Transparence des entreprises au Québec : nouvelles obligations en vigueur le 31 mars 2023

Le 31 mars 2023 entreront en vigueur d’importantes nouvelles obligations de divulgation au Registraire des entreprises du Québec (le « REQ»). Ces nouvelles obligations sont prévues à la Loi visant principalement à améliorer la transparence des entreprises (la « Loi sur la transparence »), introduite par le projet de loi 78 sanctionné le 8 juin 2021 par l’Assemblée nationale du Québec, laquelle modifie la Loi sur la publicité légale des entreprises du Québec (la « LPLE »).

Il est également prévu qu’entrera en vigueur le projet de loi 7, Loi concernant la mise en œuvre de certaines dispositions du discours sur le budget du 22 mars 2022 et modifiant d’autres dispositions législatives, présenté à l’Assemblée nationale du Québec le 1er février 2023 (le « projet de loi 7 »), et dont l’objectif est d’apporter des modifications à la Loi sur la transparence.

__Extraits de données__.
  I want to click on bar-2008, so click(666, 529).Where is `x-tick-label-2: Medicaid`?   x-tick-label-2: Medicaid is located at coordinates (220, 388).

--

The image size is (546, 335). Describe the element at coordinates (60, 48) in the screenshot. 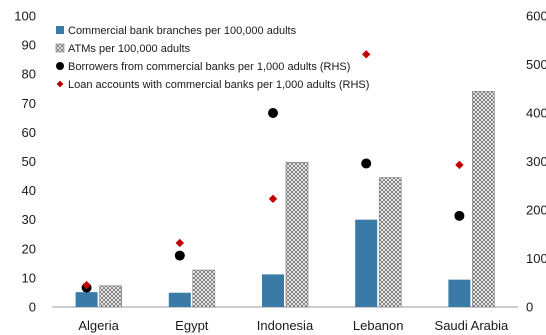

__Tâche à réaliser__.
Répondez aux questions suivantes d'après l'extrait sur la transparence des entreprises :
1. À quelle date les nouvelles obligations de divulgation au REQ entrent-elles en vigueur ?
2. Quelle loi la Loi sur la transparence modifie-t-elle ?
3. À quelle date le projet de loi 7 a-t-il été présenté à l'Assemblée nationale du Québec ?

__Réponse rédigée__.
1. Le 31 mars 2023.
2. La Loi sur la publicité légale des entreprises du Québec (la « LPLE »).
3. Le 1er février 2023.